Stored records:
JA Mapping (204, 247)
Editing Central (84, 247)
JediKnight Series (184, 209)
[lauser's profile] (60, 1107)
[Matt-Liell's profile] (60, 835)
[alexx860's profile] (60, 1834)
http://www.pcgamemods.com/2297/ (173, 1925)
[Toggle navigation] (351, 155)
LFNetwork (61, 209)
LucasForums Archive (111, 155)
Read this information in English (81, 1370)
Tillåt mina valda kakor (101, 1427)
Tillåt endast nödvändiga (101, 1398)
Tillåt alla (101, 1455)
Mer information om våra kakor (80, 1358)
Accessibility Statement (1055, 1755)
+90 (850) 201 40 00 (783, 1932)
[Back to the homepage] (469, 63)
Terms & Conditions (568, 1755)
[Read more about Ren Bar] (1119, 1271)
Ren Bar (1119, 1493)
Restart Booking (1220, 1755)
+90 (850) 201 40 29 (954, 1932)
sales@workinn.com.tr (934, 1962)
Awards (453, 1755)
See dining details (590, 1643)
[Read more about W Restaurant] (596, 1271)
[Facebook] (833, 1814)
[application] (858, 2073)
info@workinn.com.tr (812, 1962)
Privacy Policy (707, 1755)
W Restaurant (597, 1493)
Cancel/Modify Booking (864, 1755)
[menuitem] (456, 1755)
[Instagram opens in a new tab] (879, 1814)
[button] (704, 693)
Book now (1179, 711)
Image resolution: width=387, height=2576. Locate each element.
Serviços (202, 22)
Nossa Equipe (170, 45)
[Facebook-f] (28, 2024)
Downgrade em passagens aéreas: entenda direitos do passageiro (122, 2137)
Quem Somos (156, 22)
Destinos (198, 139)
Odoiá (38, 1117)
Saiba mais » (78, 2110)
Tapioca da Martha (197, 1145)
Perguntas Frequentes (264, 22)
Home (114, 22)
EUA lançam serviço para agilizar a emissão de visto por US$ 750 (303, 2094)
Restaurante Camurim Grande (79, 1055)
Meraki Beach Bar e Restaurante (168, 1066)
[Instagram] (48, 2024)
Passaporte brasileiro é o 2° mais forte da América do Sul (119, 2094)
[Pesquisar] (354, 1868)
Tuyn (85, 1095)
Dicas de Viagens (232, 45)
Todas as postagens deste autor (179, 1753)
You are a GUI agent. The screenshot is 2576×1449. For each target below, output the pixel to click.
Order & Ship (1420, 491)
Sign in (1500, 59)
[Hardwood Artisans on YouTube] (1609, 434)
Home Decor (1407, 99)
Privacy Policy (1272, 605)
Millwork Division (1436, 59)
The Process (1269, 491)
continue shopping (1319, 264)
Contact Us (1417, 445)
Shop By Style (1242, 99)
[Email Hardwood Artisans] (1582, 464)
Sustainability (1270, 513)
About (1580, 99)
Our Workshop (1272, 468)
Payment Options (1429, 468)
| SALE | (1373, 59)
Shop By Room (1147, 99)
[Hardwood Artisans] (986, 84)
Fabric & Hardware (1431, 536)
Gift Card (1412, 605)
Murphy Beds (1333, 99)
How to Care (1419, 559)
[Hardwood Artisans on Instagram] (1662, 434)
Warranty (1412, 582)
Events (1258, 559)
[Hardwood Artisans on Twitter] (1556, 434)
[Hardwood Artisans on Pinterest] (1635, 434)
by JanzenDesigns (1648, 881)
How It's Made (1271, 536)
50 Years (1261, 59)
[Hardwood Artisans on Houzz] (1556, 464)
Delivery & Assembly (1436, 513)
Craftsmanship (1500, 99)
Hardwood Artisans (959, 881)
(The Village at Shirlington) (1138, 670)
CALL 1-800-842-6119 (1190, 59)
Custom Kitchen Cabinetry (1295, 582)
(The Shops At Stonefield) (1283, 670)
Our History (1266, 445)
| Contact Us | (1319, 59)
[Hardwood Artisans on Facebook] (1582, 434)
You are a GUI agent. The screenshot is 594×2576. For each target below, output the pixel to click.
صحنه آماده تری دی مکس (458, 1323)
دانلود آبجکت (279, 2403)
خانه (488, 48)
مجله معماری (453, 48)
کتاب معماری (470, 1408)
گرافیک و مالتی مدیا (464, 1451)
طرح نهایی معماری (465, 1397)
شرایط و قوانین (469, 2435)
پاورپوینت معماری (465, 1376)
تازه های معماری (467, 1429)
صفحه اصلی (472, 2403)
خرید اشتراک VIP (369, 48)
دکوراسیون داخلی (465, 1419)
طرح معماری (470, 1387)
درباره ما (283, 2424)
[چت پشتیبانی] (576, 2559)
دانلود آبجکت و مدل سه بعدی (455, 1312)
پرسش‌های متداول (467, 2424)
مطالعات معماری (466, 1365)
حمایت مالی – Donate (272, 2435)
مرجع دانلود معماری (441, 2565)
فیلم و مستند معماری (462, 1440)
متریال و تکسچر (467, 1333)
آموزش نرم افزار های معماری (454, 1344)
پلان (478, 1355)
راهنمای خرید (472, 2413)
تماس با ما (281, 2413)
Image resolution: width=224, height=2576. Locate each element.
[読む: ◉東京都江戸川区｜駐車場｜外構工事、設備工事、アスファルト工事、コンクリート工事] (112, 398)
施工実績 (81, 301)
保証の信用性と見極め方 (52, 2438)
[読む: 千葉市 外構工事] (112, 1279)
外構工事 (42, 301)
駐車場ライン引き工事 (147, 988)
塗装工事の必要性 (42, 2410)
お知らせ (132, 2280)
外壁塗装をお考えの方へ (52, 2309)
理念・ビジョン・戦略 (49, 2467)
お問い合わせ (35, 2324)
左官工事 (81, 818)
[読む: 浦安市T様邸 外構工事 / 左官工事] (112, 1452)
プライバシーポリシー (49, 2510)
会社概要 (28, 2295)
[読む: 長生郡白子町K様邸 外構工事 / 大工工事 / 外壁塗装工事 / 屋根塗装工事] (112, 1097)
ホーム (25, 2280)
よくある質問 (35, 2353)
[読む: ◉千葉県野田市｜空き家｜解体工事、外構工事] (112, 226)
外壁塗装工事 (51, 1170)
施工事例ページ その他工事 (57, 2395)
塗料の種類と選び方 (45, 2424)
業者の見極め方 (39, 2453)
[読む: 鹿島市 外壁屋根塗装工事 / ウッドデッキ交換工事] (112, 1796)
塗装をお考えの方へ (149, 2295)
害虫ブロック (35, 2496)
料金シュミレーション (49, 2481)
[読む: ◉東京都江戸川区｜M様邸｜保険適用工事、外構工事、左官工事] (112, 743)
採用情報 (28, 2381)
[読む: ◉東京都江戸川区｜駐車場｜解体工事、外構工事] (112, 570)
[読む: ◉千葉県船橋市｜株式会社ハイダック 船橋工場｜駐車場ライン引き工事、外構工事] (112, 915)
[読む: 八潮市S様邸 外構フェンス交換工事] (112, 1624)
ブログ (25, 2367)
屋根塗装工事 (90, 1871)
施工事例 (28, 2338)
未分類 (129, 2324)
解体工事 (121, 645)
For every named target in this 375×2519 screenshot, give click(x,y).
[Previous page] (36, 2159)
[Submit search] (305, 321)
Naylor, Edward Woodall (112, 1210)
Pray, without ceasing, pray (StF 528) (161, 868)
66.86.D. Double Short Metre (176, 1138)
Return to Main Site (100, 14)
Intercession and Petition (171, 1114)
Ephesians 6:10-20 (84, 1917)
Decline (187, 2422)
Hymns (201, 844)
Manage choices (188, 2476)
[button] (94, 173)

• [Action item]:
Look back at the entries above. Retype the line with "[menuitem] (456, 1755)", the line with "Destinos (198, 139)", and all lines in between.

• [Expected answer]:
[menuitem] (456, 1755)
[Instagram opens in a new tab] (879, 1814)
[button] (704, 693)
Book now (1179, 711)
Image resolution: width=387, height=2576. Locate each element.
Serviços (202, 22)
Nossa Equipe (170, 45)
[Facebook-f] (28, 2024)
Downgrade em passagens aéreas: entenda direitos do passageiro (122, 2137)
Quem Somos (156, 22)
Destinos (198, 139)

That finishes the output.